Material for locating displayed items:
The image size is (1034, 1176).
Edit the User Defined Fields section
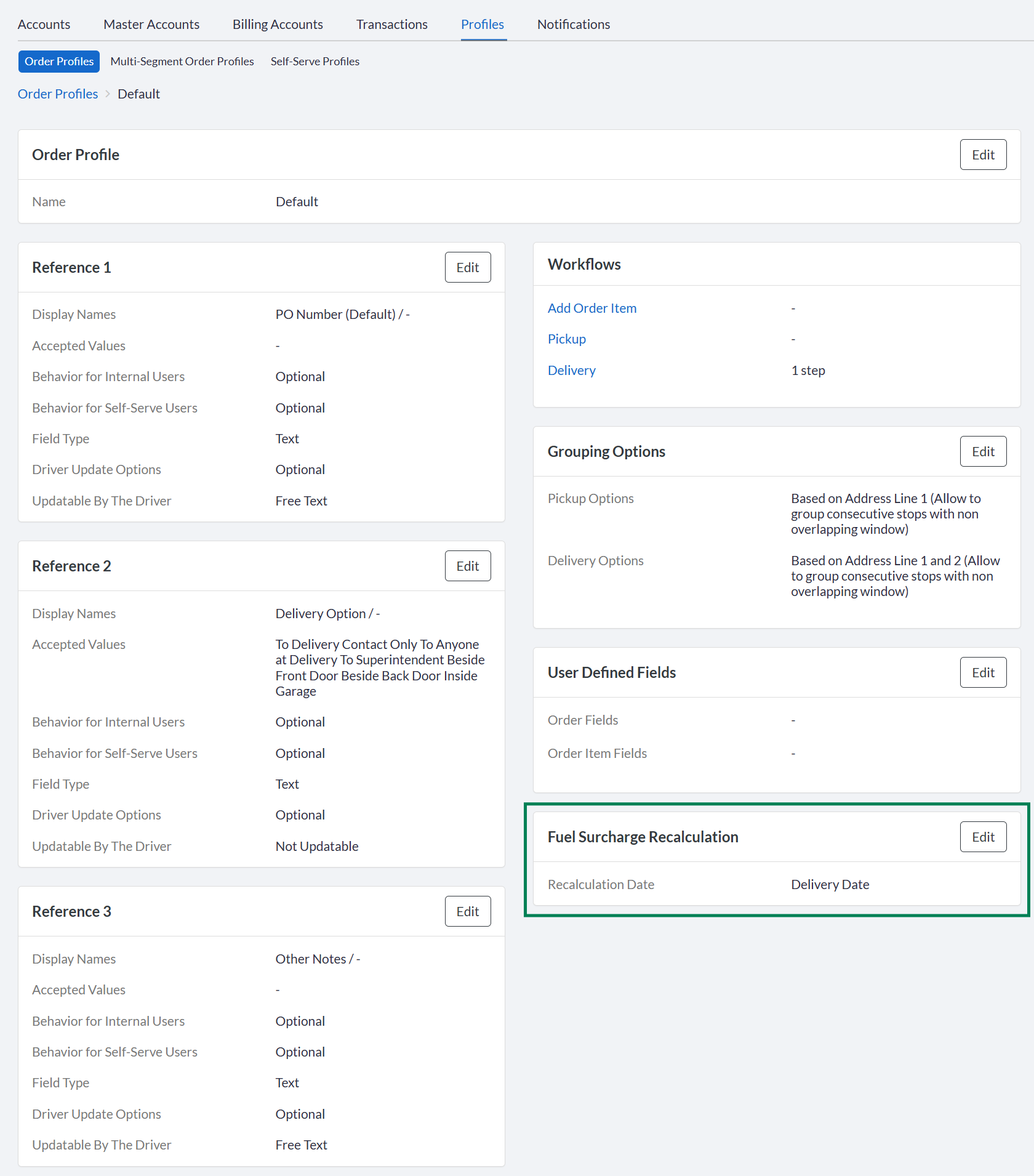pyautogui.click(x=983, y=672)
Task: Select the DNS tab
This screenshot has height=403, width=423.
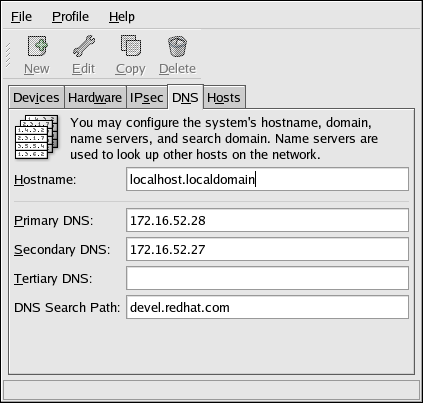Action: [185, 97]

# Direction
Recast the material above as a Markdown table with the columns "Row" and "Line," numbering each line in order, omitting blank lines, and leaving out the pictures.

# Correct response
| Row | Line |
|---|---|
| 1 | The image size is (1034, 1176). |
| 2 | Edit the User Defined Fields section |
| 3 | pyautogui.click(x=983, y=672) |
| 4 | Task: Select the DNS tab |
| 5 | This screenshot has height=403, width=423. |
| 6 | Action: [185, 97] |